Самую худую память о роде Гришиных в народе оставил дед Кронид. Разбогатев на золоте и медной руде в одно время с Расторгуевым и Зотовым, он заслужил ненависть крепостного люда и ушел в могилу с прозвищем Кронид-Живоглот. Отец, по прозвищу Лукьян Грабастый, славился скупостью, болел падучей, умножив богатство, рано умер, оставив наследником Лукьяна Лукьяновича, когда тому шел тридцатый год…
3
Ветреной ночью на подходе одиннадцатого часа Дымкин верхом ехал в усадьбу Гришина. Миновав сосновый бор, увидел в темноте огонек в окошке сторожки возле ворот заимки. Подъехав к сторожке, постучал в окошко черенком плетки.
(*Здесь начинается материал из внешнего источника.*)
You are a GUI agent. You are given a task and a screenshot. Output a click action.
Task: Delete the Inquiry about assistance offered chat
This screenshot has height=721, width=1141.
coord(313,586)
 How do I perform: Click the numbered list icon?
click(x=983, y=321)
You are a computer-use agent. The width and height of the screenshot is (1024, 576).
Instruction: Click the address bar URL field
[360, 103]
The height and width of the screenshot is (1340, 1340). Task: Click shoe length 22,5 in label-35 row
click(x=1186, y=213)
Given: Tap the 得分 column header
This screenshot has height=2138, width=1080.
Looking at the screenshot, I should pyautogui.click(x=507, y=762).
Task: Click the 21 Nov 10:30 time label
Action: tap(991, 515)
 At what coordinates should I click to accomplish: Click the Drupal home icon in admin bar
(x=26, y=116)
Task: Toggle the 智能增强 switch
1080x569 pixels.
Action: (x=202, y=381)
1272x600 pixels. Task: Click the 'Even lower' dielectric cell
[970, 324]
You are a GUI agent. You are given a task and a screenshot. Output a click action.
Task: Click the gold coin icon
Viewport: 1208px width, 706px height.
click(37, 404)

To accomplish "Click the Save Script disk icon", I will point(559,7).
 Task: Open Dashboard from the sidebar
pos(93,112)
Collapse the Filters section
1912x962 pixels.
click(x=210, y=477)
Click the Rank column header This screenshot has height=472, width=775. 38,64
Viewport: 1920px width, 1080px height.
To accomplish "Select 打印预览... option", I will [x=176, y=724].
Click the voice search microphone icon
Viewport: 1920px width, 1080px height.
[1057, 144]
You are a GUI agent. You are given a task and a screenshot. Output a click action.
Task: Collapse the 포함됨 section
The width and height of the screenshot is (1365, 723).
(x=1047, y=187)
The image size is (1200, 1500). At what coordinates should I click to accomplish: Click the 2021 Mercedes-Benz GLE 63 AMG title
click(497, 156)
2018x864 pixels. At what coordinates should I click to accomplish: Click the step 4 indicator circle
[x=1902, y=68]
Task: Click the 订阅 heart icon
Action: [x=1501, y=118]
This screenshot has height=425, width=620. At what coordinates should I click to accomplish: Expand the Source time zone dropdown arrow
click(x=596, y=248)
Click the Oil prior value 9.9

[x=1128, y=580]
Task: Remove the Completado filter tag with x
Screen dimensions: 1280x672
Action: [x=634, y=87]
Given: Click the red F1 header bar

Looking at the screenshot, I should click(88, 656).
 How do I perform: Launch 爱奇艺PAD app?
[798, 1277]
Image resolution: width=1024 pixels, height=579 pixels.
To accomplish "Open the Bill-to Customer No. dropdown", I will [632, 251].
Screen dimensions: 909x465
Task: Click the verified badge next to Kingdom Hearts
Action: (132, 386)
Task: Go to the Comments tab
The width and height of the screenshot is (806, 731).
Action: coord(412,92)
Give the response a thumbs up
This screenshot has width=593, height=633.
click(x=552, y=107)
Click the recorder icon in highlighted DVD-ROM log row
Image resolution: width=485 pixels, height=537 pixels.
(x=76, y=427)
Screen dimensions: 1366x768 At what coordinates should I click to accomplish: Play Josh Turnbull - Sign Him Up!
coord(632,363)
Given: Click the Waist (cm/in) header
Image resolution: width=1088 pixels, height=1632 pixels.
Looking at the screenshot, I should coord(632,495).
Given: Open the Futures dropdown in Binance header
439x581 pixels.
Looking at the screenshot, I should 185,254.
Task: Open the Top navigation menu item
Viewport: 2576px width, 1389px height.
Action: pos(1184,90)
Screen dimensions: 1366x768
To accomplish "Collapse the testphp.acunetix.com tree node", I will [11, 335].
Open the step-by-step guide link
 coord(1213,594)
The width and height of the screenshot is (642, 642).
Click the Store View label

Из сторожки вышел с фонарем в руках караульный, разглядев седока, кланяясь, торопливо закидал слова:
– Милости просим, Осип Парфеныч, милости просим!
– Хозяин, поди, спит?
– Какой сон! Кою ночь бессонничает.
– Пьет?
– Слава богу, видать, малость притомился. Отходит от зелья. Потому вчерась с утра приказал привезти из Кусы Алену-сказочницу. Седни весь день чай пьет да сказки слушает.
– Проведи в дом.
– Милости просим! – Караульный распахнул калитку.
Дымкин, спешившись, завел коня во двор, спросил:
– Чего псы молчат?
– Нету их. В Сатку по приказу хозяина угнали. Мешала ему песья брехня.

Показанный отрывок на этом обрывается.